Azrâindil’s mouth was turning down, despite her best efforts to hide it.

“You returned,” she said, as soon as Yávien crossed her threshold.

“I always do.”

“So?”

Yávien did not reply to the question but came closer to Azrâindil and placed her arms around her lover’s rigid body, holding her for a very long time, until she returned the embrace.

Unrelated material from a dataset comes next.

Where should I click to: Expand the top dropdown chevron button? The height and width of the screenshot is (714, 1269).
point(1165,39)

“So, I love you,” she answered.

“And you’re leaving next.”

“I missed my mother’s birthday. And I miss them.”

“And your other family?”

“She’s fine. She’s finding her own way.”

“And you?”

Yávien looked into Azrâindil’s eyes for a long while. “Don’t be so sad… I love you. Can that be enough?”

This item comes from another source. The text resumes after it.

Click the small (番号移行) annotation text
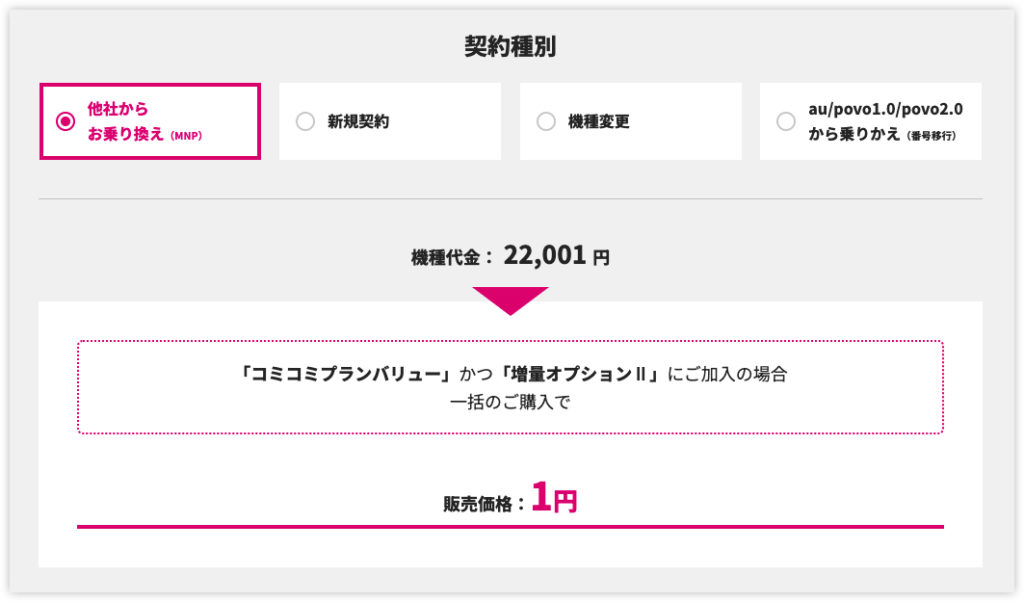Image resolution: width=1024 pixels, height=602 pixels. pyautogui.click(x=930, y=136)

A single tear ran down Azrâindil’s cheek. “But not enough, apparently.”

“Always, and more than you think. And yes, I also love her, there’s room for the both of you in my heart. But for now, it is just that. Come, let me tell you how it was.”

Yávien led Azrâindil by the hand to the window, noticing that her lover was wearing the ring that she had left among the gifts. They sat down, absorbing the last minutes of the cold, Winter light coming in.

“You need a thicker coat for your travels this time of year,” Azrâindil said, the corners of her mouth still tense.

“I know, darling,” Yávien replied. “I know. I’ll wear one the next time I come by.”

Azrâindil looked up into her eyes. “I am not a plaything.”

“You never were that to me. But I am not to be owned.”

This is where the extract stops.